The boy settled on his pillow, and she started to read.

She cleared her throat and started to read about a princess who ran into her home having forgotten about a promise she had made to a frog who had saved her golden ball from a well.

“And then, that evening, a knock came on the castle door, and the frog appeared.” She read out the scene of the frog telling the King of the promise his daughter had made. However, she did not get very far.

“You are not doing the voices. The frog talks like this,” he said, and lowered his voice to a squawk.

She attempted to imitate him but failed, sounding rather like a broken foghorn.

She continued, doing her best to mimic the voices of the frog, king, and princess, but Henry looked at her rather skeptically throughout. To her great relief, he soon fell asleep, saving her from the humiliation of going on.
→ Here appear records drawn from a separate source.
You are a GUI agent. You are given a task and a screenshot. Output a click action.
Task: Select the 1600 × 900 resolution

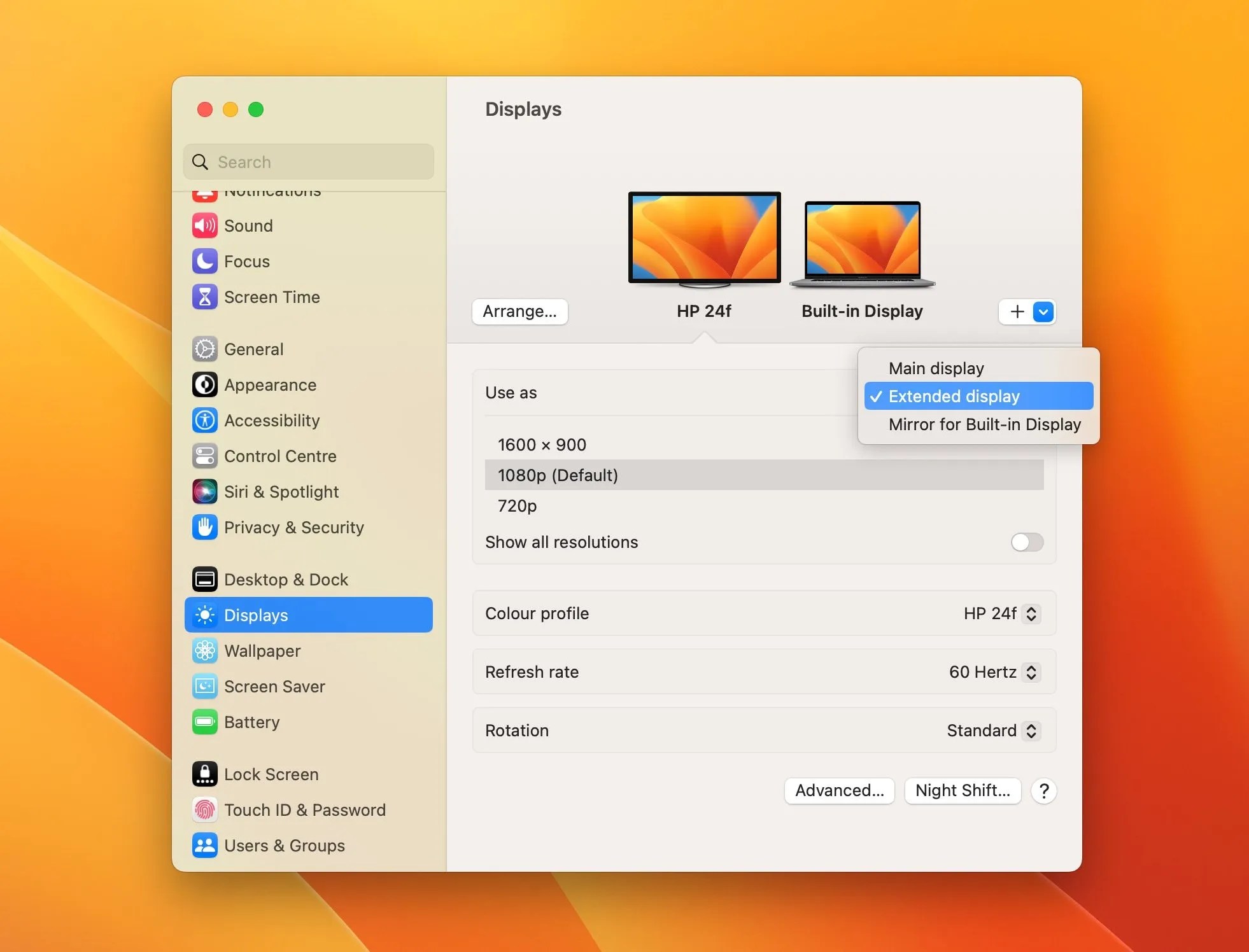coord(542,444)
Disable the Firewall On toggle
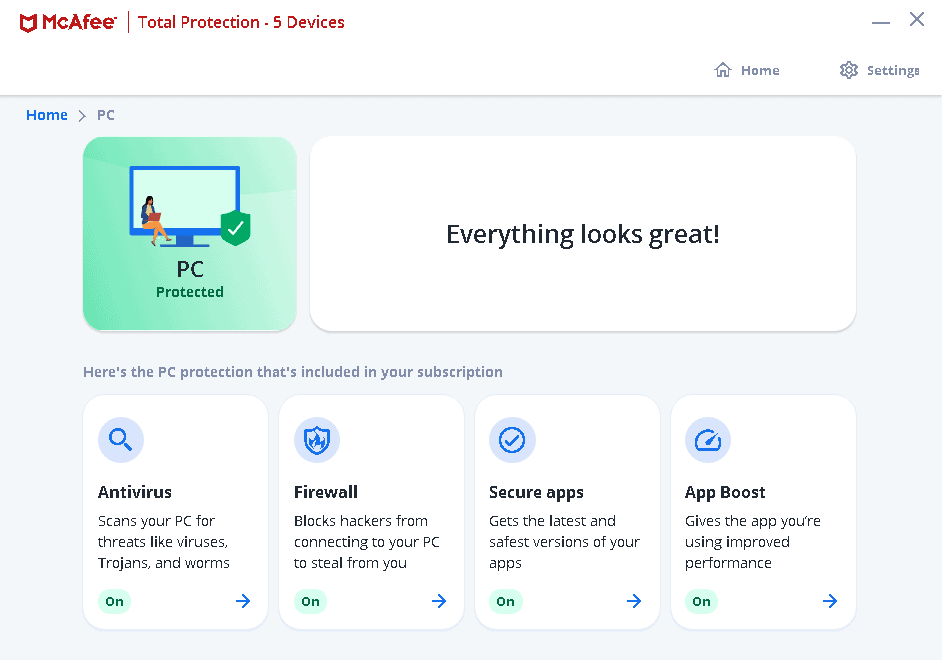This screenshot has height=660, width=942. click(310, 601)
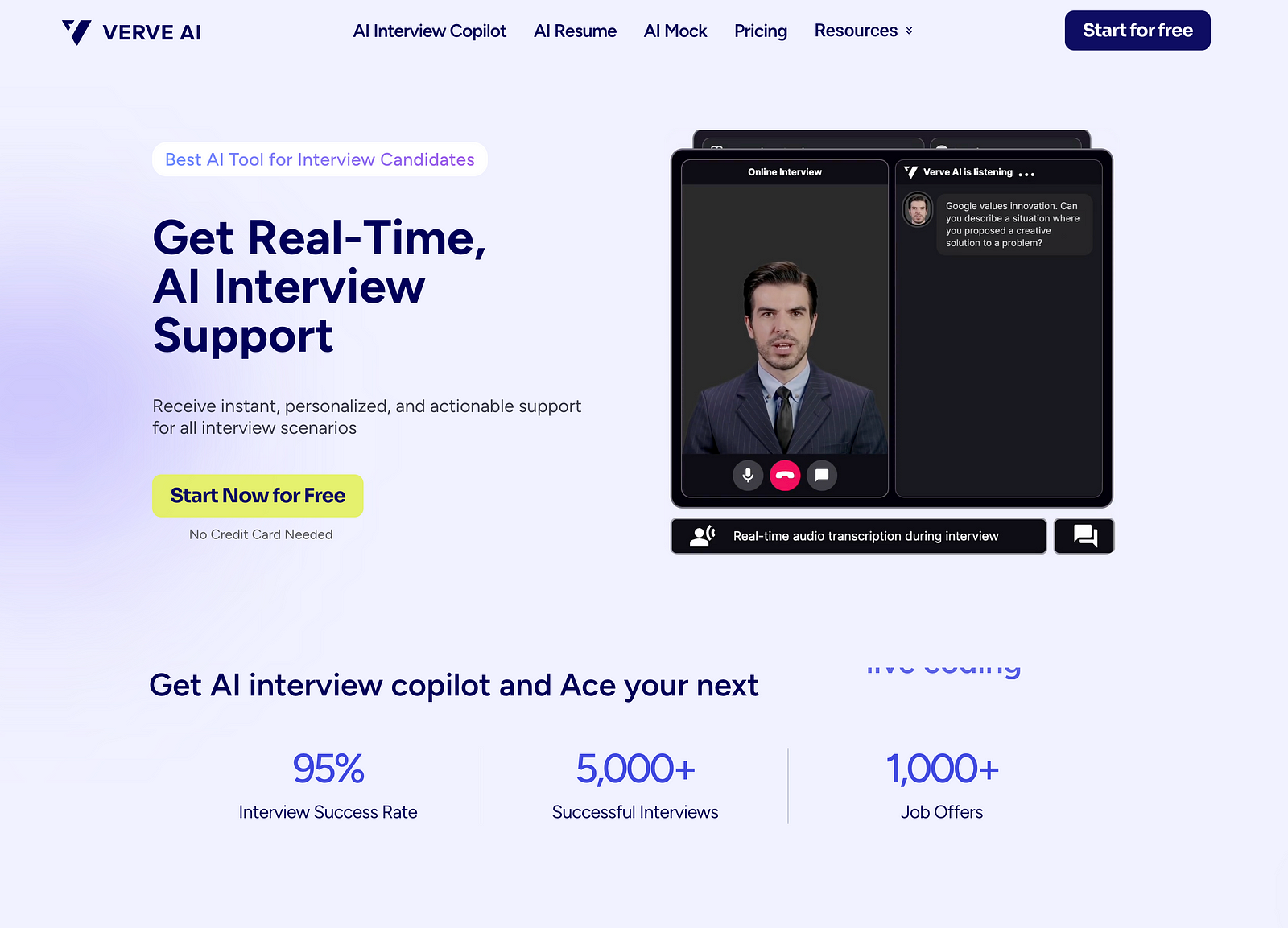Click the VERVE AI brand name
Screen dimensions: 1288x928
(152, 32)
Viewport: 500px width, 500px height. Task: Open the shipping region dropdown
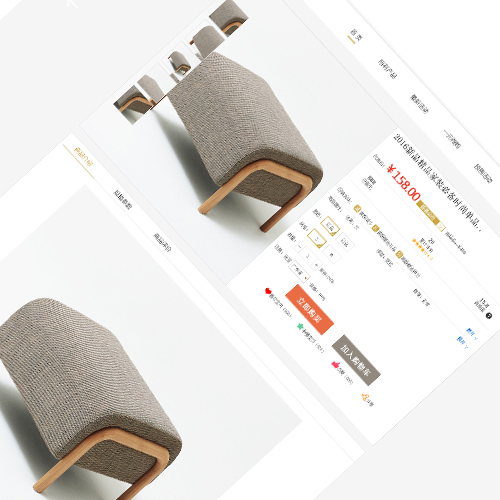click(x=301, y=272)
She rose and covered him properly before heading to the door, only to find his lordship standing there.

“My lord,” she said. “I did not know you were there. When did you arrive?” She was mortified at the thought of him having overheard her because she knew she’d done badly.

“When the princess decided to throw the frog,” he said with a shake of his head.

“Ah,” she said. “Well, you already know I am not made for society’s parlors, but I am evidently also not made for the stage.”

He smiled so wide that dimples appeared on his cheeks. “Perhaps not,” he said. “But you came, and that is what matters most. Thank you.”

“Of course,” she said. “It is important our charade is believable to the servants; otherwise, there will be chatter, and we cannot allow for that. Pray, do any of your servants know the truth?”

He nodded. “Mrs Greaves, of course. And I assume now your maid?”

“She knows. But she is to be trusted.”

He nodded once before she said goodnight.

As she walked away, Marianne felt the smallest flutter of hope that perhaps, just perhaps, she might find her way in this strange new life after all.